### PROBLEM DESCRIPTION:
All records are to be restated exactly, each line as it reads.

** Opening DATA EXTRACT block **

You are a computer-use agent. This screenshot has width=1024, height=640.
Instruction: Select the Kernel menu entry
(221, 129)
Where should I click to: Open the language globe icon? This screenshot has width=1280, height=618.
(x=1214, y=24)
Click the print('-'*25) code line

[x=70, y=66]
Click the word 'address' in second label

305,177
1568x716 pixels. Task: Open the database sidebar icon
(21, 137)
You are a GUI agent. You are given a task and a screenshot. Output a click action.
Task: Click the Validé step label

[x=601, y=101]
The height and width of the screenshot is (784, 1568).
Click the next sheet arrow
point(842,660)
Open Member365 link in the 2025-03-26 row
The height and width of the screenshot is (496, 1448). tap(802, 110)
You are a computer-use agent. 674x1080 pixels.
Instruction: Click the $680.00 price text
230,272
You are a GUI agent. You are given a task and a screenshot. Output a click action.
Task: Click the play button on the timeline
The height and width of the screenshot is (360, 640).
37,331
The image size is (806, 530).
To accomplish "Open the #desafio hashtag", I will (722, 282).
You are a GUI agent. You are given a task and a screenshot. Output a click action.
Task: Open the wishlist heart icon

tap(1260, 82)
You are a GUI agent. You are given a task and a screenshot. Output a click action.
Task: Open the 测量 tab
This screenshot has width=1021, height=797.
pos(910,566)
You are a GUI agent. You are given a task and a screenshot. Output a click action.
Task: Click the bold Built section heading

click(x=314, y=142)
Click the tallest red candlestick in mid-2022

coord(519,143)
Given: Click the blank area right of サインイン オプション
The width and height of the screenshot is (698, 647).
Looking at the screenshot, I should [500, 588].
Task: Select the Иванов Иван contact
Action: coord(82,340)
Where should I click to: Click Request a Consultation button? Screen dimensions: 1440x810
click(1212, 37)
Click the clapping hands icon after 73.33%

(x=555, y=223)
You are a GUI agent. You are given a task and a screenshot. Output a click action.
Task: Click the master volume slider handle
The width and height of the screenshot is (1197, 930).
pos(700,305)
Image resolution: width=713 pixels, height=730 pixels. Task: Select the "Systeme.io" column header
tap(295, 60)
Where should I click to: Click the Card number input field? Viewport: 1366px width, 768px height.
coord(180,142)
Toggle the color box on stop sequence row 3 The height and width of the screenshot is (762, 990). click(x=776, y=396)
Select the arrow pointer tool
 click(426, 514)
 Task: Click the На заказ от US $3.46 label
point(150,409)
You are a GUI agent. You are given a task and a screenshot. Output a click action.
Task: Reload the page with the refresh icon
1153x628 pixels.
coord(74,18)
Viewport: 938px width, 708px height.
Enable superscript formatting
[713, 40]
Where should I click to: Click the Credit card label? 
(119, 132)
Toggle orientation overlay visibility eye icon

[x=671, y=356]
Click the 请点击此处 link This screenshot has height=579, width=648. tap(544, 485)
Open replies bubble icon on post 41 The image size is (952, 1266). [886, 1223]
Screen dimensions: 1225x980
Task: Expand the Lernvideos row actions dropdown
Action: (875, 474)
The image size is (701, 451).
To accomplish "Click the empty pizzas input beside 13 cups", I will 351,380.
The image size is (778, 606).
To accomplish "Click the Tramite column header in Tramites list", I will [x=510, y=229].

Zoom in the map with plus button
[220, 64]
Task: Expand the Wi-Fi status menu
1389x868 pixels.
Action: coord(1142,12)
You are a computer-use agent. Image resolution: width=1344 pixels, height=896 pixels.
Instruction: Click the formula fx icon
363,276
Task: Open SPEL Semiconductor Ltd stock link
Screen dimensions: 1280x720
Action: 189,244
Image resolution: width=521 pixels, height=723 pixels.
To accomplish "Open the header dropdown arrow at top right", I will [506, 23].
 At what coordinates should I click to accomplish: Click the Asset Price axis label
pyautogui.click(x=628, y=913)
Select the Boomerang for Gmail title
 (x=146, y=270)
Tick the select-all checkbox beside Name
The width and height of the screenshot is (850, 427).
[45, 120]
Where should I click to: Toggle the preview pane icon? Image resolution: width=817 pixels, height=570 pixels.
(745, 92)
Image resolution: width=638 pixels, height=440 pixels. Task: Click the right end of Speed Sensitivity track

** Closing DATA EXTRACT block **

### SOLVED EXERCISE:
You are a computer-use agent. This screenshot has width=1024, height=640.
Instruction: Select the Kernel menu entry
(221, 129)
Where should I click to: Open the language globe icon? This screenshot has width=1280, height=618.
(x=1214, y=24)
Click the print('-'*25) code line

[x=70, y=66]
Click the word 'address' in second label

305,177
1568x716 pixels. Task: Open the database sidebar icon
(21, 137)
You are a GUI agent. You are given a task and a screenshot. Output a click action.
Task: Click the Validé step label

[x=601, y=101]
The height and width of the screenshot is (784, 1568).
Click the next sheet arrow
point(842,660)
Open Member365 link in the 2025-03-26 row
The height and width of the screenshot is (496, 1448). tap(802, 110)
You are a computer-use agent. 674x1080 pixels.
Instruction: Click the $680.00 price text
230,272
You are a GUI agent. You are given a task and a screenshot. Output a click action.
Task: Click the play button on the timeline
The height and width of the screenshot is (360, 640).
37,331
The image size is (806, 530).
To accomplish "Open the #desafio hashtag", I will (722, 282).
You are a GUI agent. You are given a task and a screenshot. Output a click action.
Task: Open the wishlist heart icon

tap(1260, 82)
You are a GUI agent. You are given a task and a screenshot. Output a click action.
Task: Open the 测量 tab
This screenshot has width=1021, height=797.
pos(910,566)
You are a GUI agent. You are given a task and a screenshot. Output a click action.
Task: Click the bold Built section heading

click(x=314, y=142)
Click the tallest red candlestick in mid-2022

coord(519,143)
Given: Click the blank area right of サインイン オプション
The width and height of the screenshot is (698, 647).
Looking at the screenshot, I should [500, 588].
Task: Select the Иванов Иван contact
Action: coord(82,340)
Where should I click to: Click Request a Consultation button? Screen dimensions: 1440x810
click(1212, 37)
Click the clapping hands icon after 73.33%

(x=555, y=223)
You are a GUI agent. You are given a task and a screenshot. Output a click action.
Task: Click the master volume slider handle
The width and height of the screenshot is (1197, 930).
pos(700,305)
Image resolution: width=713 pixels, height=730 pixels. Task: Select the "Systeme.io" column header
tap(295, 60)
Where should I click to: Click the Card number input field? Viewport: 1366px width, 768px height.
coord(180,142)
Toggle the color box on stop sequence row 3 The height and width of the screenshot is (762, 990). click(x=776, y=396)
Select the arrow pointer tool
 click(426, 514)
 Task: Click the На заказ от US $3.46 label
point(150,409)
You are a GUI agent. You are given a task and a screenshot. Output a click action.
Task: Reload the page with the refresh icon
1153x628 pixels.
coord(74,18)
Viewport: 938px width, 708px height.
Enable superscript formatting
[713, 40]
Where should I click to: Click the Credit card label? 
(119, 132)
Toggle orientation overlay visibility eye icon

[x=671, y=356]
Click the 请点击此处 link This screenshot has height=579, width=648. tap(544, 485)
Open replies bubble icon on post 41 The image size is (952, 1266). [886, 1223]
Screen dimensions: 1225x980
Task: Expand the Lernvideos row actions dropdown
Action: (875, 474)
The image size is (701, 451).
To accomplish "Click the empty pizzas input beside 13 cups", I will 351,380.
The image size is (778, 606).
To accomplish "Click the Tramite column header in Tramites list", I will [x=510, y=229].

Zoom in the map with plus button
[220, 64]
Task: Expand the Wi-Fi status menu
1389x868 pixels.
Action: coord(1142,12)
You are a computer-use agent. Image resolution: width=1344 pixels, height=896 pixels.
Instruction: Click the formula fx icon
363,276
Task: Open SPEL Semiconductor Ltd stock link
Screen dimensions: 1280x720
Action: 189,244
Image resolution: width=521 pixels, height=723 pixels.
To accomplish "Open the header dropdown arrow at top right", I will [506, 23].
 At what coordinates should I click to accomplish: Click the Asset Price axis label
pyautogui.click(x=628, y=913)
Select the Boomerang for Gmail title
 (x=146, y=270)
Tick the select-all checkbox beside Name
The width and height of the screenshot is (850, 427).
[45, 120]
Where should I click to: Toggle the preview pane icon? Image resolution: width=817 pixels, height=570 pixels.
(745, 92)
Image resolution: width=638 pixels, height=440 pixels. Task: Click the right end of Speed Sensitivity track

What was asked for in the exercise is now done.